A random forest is a combination of a tree methodology and a “bootstrap” sample.
We use statistics in the tree to identify covariates that may play a role in each node.
Random forest tells us what the importance of the covariates in each node.
Let us assume we have a classification problem for a dataset where the outcome is binary. Let us assume this outcome is determined by 10 covariates. Thus there are 10 predictors for each subject for the outcome.
However there is no limitation in the number of levels for the response variable
In random forest we try to build a tree with the following processs:
1. Select a random sample of subjects with replacement from the training data.
2. We attempt to get a bootstrap sample. This means that if we repeat 10 times it will select a random sample of subjects 10 times and make a datasets.
3. Now we build a classification tree of the bootstrap sample. However a modification is applied. We choose and fix a number between 1 - 10. 10 = number of predictors.
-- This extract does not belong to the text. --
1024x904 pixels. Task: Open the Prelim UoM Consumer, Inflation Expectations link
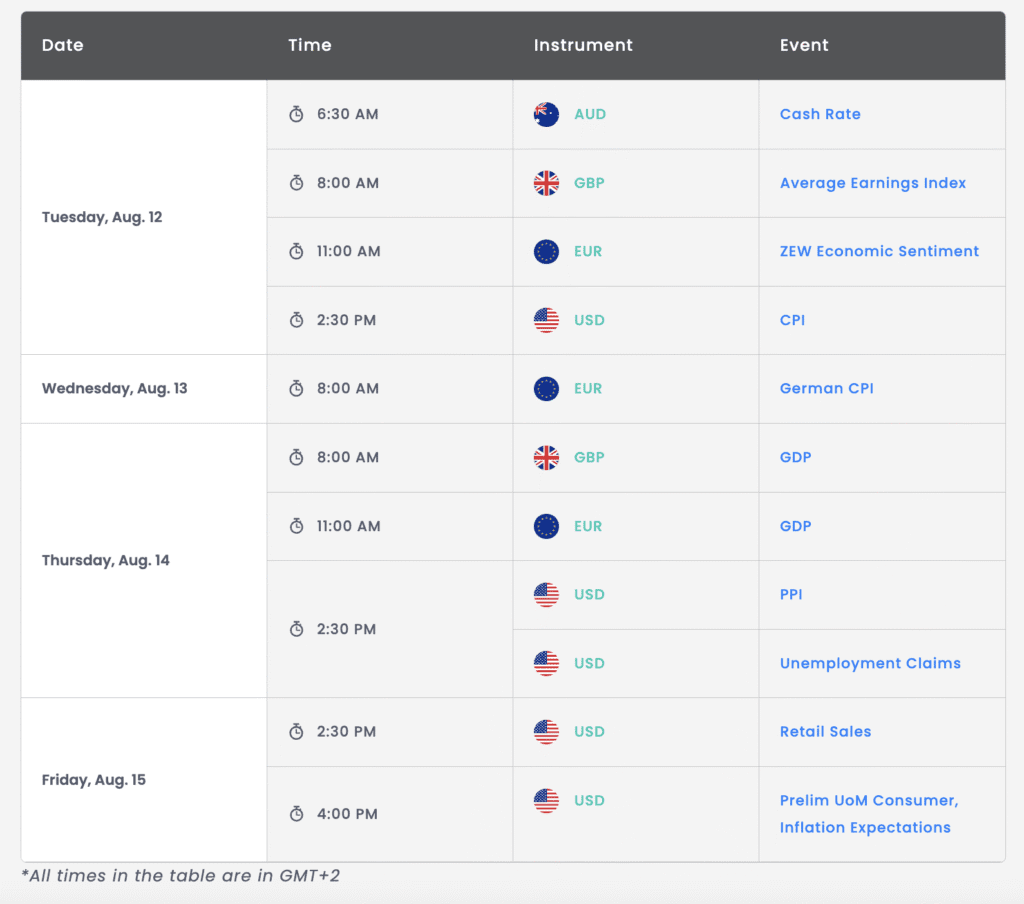[x=868, y=814]
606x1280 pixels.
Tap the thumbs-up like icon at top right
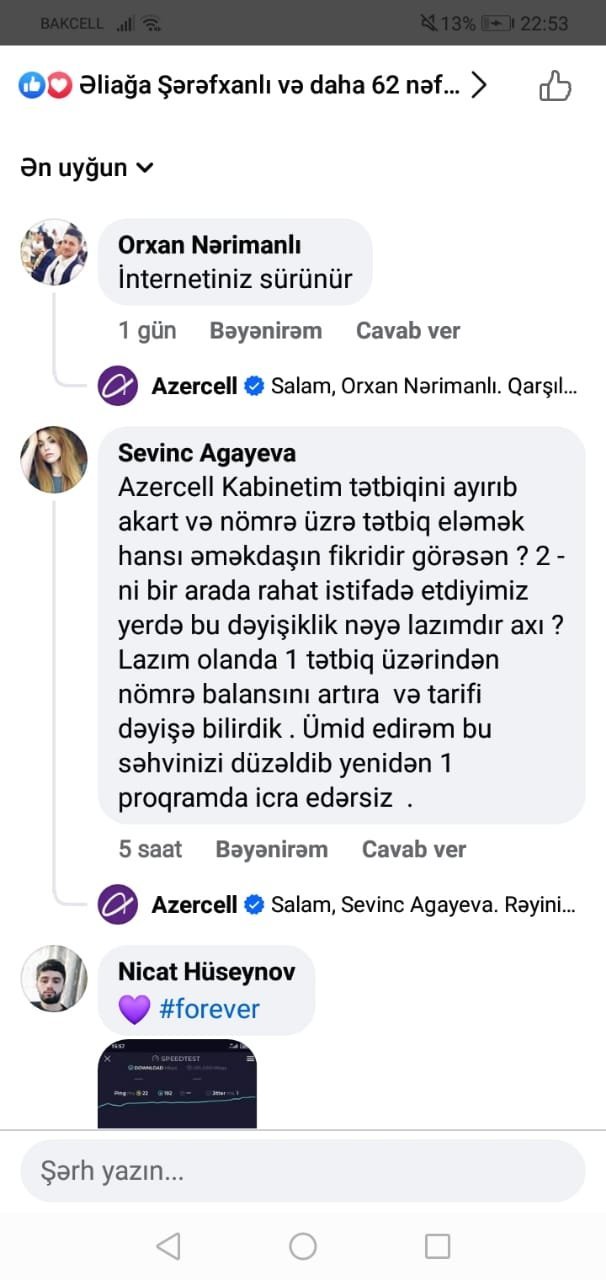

This number is called “M”. 4. Now follow the process of classification as outline previously, with a modification that we choose “M” predictors at random without replacement. Take this predictor and using this predictor set choose the best predictor and the best covariate to split the tree.
5. For the next node repeat the step 4. So every time we split a node we do the process of choosing the predictor afresh. 6. This is repeated till we reach the lower limit. In this method no pruning is used.
7. Take another bootstrap sample and build a tree as described in the process 3 - 6. 8. Repeat this bootstrapping and tree building for 500 times. (We can do more if we choose). 9. Now find out the decision in the majority of the trees for each of the nodes. This node is the correct classification for the given node.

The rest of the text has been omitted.